=== SELECTED EXTRACT ===

Building an economy rooted in care and liberation
We need a movement infrastructure in which funders are the organisers themselves: Guppi and Noni
A Lankelly Legacy Interview. Hosted by Generative Journalism Alliance
Guppi and Noni, could you tell me a bit about your relationship with Lankelly Chase?
Guppi: We were contacted by Habiba who invited us into a learning process around building an economy rooted in care and liberation. This was back in 2022.

It was a perfectly timed conversation, because it aligned with a project that we had been thinking about. We’d already got a small bit of funding to begin, and then the learning grant that Habiba had offered us had enabled us to do significantly more than we thought we were able to do.
We established a programme called Nourishing Economics, which not only included running a political education and practice series with solidarity economy organisers, but also meant we could engage in some kind of re-granting and redistribution within that process.
I’d love to hear more about that work, and what was enabled through that?
Noni: We started to think about inviting Black and People of Colour across the UK who were doing something within their communities that meets community needs using those principles of solidarity economics. Then we invited artists, growers, housing experts, and people working in all types of sectors, basically to explore what solidarity economics means to their work, and to get them to meet other people who are doing similar things and understand more about their needs.
As part of the programme, we asked: How can we redistribute some of the grant that we’ve got from Lankelly to be able to seed their ideas over a period of time? With the redistribution process of: How can we develop collective decision making processes with the people that were part of the programme?
We did this over three retreats. We had some sessions on intergenerational organising. We had some other sessions where we got to invite people within our ecosystem to share more about their work.

=== WORK INSTRUCTIONS ===
1 > In the interview about Lankelly Chase, write out the stretch from "Guppi: We were" through "within that process." again, renaming "learning process" as "research process".
2 > Carry on the interview about Lankelly Chase from the point where it stops.

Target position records
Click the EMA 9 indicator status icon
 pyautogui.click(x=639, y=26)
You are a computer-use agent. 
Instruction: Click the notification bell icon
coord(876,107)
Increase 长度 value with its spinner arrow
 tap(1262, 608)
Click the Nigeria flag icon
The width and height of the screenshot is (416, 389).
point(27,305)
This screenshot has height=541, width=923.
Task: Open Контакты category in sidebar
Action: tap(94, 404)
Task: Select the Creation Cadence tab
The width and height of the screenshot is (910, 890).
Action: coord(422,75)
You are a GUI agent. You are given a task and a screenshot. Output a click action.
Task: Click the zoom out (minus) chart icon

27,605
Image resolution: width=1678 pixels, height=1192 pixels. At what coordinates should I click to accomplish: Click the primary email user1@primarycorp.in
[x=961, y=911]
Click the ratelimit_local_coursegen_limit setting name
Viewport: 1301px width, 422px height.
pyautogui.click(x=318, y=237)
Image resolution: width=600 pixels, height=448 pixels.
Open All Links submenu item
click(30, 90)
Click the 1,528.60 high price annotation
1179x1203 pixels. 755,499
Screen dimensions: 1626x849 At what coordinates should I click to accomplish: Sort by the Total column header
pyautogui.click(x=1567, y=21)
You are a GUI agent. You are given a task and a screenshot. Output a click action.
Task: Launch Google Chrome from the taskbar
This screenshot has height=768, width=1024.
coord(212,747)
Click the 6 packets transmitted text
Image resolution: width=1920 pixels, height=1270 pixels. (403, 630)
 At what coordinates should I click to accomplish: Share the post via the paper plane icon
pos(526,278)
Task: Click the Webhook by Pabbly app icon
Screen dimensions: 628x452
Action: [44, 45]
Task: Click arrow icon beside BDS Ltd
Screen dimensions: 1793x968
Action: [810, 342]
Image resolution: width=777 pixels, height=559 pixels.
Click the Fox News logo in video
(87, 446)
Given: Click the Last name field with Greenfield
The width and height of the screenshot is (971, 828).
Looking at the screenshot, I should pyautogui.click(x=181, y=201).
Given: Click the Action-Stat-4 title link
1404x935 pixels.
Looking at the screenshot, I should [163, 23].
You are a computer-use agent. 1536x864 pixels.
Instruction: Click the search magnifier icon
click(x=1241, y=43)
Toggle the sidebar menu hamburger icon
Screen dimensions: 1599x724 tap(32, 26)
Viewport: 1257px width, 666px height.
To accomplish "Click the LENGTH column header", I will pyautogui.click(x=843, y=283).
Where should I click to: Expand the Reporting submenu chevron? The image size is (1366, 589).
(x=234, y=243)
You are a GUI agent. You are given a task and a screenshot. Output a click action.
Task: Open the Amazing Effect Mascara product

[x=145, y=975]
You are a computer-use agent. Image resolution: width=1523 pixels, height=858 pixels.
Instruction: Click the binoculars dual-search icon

=== ANSWERS FOR THE TASKS ===
1 >
Guppi: We were contacted by Habiba who invited us into a research process around building an economy rooted in care and liberation. This was back in 2022.

It was a perfectly timed conversation, because it aligned with a project that we had been thinking about. We’d already got a small bit of funding to begin, and then the learning grant that Habiba had offered us had enabled us to do significantly more than we thought we were able to do.
We established a programme called Nourishing Economics, which not only included running a political education and practice series with solidarity economy organisers, but also meant we could engage in some kind of re-granting and redistribution within that process.

2 >
Guppi: We were collectively designing and strategising around a vision for an economy that was rooted in care and liberation, which was ultimately what Habiba had initiated in a conversation with us, but the extent to which we were able to meet everyone’s very diverse needs, I think, is really important.
One of the things that enabled the retreats to happen well was the resource to actually be in a building that is accessible to wheelchair users, has access to nature, and allows us to cook our own food, and genuinely makes people feel like they are able to rest and have their own space.
It’s really exciting to hear about the work. In this, what support did Lankelly offer beyond the financial side of it?
Noni: Habiba was really supportive of us. I think we had been really struggling with the resource to make this happen, and then not only did we get the resource we got to chat to Habiba, she would be really excited about our vision, and it felt like she really understood where we were going and what we needed.
Guppi: She instinctively understood. Even if she didn’t understand, she didn’t make it a point for us to have to explain. So she just offered the trust through understanding that the kind of work that we were doing was something for her to learn through our partnership, as opposed to needing to know it before signing off, which was an approach that we felt was very distinct. We never once felt like we needed to prove something to her.
Noni: It never felt extractive.
In your relationship with Lankelly, what, if anything, would you have liked to have been different?
Noni: I felt like the change of strategic priorities at Lankelly was a bit disorientating as grantees, because whilst we understand the need for reparations, it felt like the process wasn’t as collaborative or clear.
We’ve built this huge programme, and then it just stops. It was a bit unsettling, because it’s like we weren’t really sure what would happen next with our collective.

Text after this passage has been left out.